» PROBLEM DESCRIPTION
State the number of lines in these records that include the string "will", and say nothing more.

» SUPPLIED RECORDS
● ● ● ●
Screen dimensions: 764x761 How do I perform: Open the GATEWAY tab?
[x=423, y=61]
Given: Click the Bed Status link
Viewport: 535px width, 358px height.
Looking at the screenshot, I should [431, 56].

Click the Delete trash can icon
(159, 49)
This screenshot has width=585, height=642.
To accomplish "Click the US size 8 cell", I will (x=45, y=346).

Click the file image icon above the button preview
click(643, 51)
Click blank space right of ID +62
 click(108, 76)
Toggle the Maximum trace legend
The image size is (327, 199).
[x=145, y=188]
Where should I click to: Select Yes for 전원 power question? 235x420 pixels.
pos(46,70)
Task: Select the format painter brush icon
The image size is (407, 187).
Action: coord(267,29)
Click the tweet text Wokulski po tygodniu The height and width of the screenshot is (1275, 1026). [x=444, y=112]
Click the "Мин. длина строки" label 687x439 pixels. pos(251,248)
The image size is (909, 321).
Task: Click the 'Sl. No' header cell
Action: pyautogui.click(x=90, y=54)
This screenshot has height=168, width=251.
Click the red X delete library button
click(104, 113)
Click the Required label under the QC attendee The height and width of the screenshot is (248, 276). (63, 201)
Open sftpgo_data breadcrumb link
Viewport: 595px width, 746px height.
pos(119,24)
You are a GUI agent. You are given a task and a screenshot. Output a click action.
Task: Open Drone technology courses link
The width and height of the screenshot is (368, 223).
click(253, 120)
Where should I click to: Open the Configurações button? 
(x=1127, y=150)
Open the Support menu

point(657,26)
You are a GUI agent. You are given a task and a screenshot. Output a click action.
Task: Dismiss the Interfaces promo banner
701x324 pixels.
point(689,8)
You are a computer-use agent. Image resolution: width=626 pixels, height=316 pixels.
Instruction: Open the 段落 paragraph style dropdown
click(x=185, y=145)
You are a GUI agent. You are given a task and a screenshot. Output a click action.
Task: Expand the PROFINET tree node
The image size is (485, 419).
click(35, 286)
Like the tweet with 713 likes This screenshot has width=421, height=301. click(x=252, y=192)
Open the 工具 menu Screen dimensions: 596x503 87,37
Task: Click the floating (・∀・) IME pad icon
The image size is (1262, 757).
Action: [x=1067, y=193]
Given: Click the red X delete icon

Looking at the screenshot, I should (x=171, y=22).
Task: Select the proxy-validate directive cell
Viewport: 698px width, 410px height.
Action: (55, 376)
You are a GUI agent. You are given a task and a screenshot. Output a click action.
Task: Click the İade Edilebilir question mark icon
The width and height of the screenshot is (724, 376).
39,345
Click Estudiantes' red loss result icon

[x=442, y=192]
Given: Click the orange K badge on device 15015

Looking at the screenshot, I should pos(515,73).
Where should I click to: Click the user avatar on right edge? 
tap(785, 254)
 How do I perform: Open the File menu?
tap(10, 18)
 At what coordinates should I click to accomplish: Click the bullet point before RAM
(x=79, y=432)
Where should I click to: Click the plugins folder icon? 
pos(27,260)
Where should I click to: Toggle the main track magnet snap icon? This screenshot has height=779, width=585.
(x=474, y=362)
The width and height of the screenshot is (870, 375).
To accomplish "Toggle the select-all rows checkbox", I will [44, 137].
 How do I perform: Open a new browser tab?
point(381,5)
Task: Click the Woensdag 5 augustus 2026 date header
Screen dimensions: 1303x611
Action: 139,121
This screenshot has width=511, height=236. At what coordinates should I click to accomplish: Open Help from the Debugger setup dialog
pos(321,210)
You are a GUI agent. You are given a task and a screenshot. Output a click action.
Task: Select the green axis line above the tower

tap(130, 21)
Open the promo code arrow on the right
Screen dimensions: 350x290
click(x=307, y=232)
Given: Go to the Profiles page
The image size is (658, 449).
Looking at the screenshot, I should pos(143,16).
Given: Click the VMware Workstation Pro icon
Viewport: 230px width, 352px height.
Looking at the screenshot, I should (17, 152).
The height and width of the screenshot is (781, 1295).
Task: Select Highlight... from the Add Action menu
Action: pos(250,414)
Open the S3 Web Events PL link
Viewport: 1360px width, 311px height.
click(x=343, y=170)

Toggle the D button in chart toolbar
● ● ● ●
» REPLY TO THE EXERCISE
2